I saw this performance by  Hubbart Street Dance Chicago two months ago.  Two months.  It was such a knock-out, that I didn’t think I could come up with a drawing associated to it.  I watched clips on You Tube of other dance companies performing passages from this piece and kept being overwhelmed.  No way  could I do justice to this piece, as a concept and as theater.  A couple of days ago, on a sunny Sunday afternoon,  I just decided to watch the clip again and I started to draw.

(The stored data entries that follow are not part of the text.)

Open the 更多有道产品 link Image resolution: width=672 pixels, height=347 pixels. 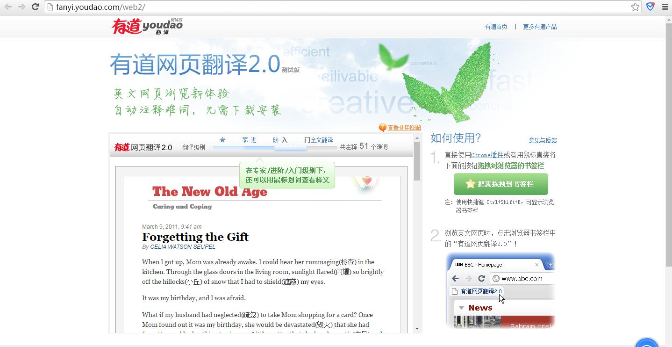[540, 27]
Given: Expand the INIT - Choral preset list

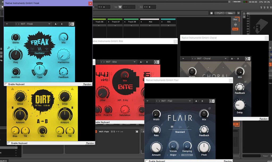Looking at the screenshot, I should point(225,59).
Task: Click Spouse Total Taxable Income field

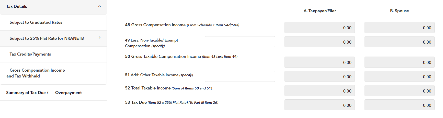Action: (x=399, y=91)
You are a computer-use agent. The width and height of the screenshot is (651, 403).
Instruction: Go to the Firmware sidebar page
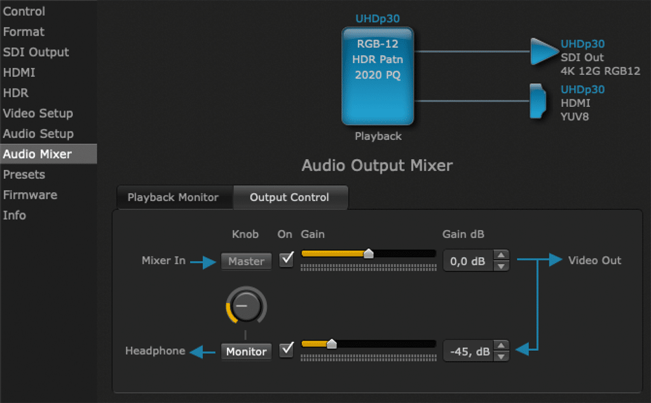[x=30, y=195]
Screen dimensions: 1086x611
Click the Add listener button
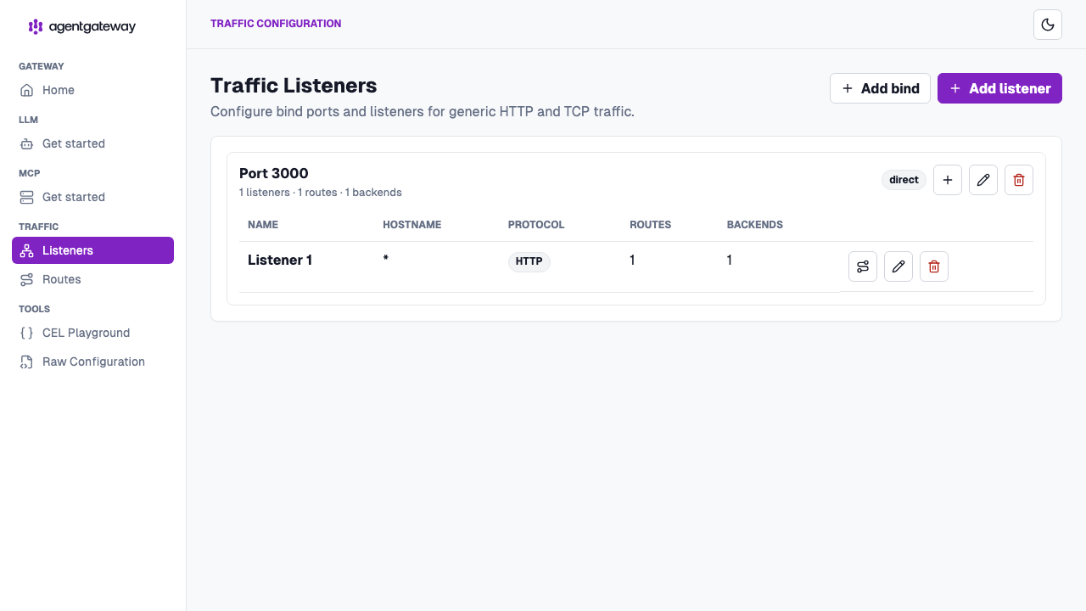999,88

The agony I had put myself through for two months was the same as the agony my students experience when they draw from life.   It’s the feeling that you can’t do justice to the grandeur and complexity of the model and the model will judge you,  implicitly.  So, I speak from fresh memory and insight, when I say, that’s not what it’s about.  It’s not about the model, it’s about you finding a new perception.  Yes, the drawing will refer to the model, but it will not be dominated by the model.  The drawing will be something new, will exist in its own right as a new object , never been seen before and full of surprises—most importantly to YOU.

Johan Inger was not paralyzed by the history of Bolero, not by its clichéd currency nor by any torture about what Ravel “really” meant to say. He did not hit a wall.  Well, yes, he did and then he put it into the work and worked with it.

We need to get back to this.  In the meantime, take a piece of paper and some pencil or marker, whatever is lying around, and draw. Draw something, the celery on the counter, the mug on your desk, the cover you just pulled off your printer.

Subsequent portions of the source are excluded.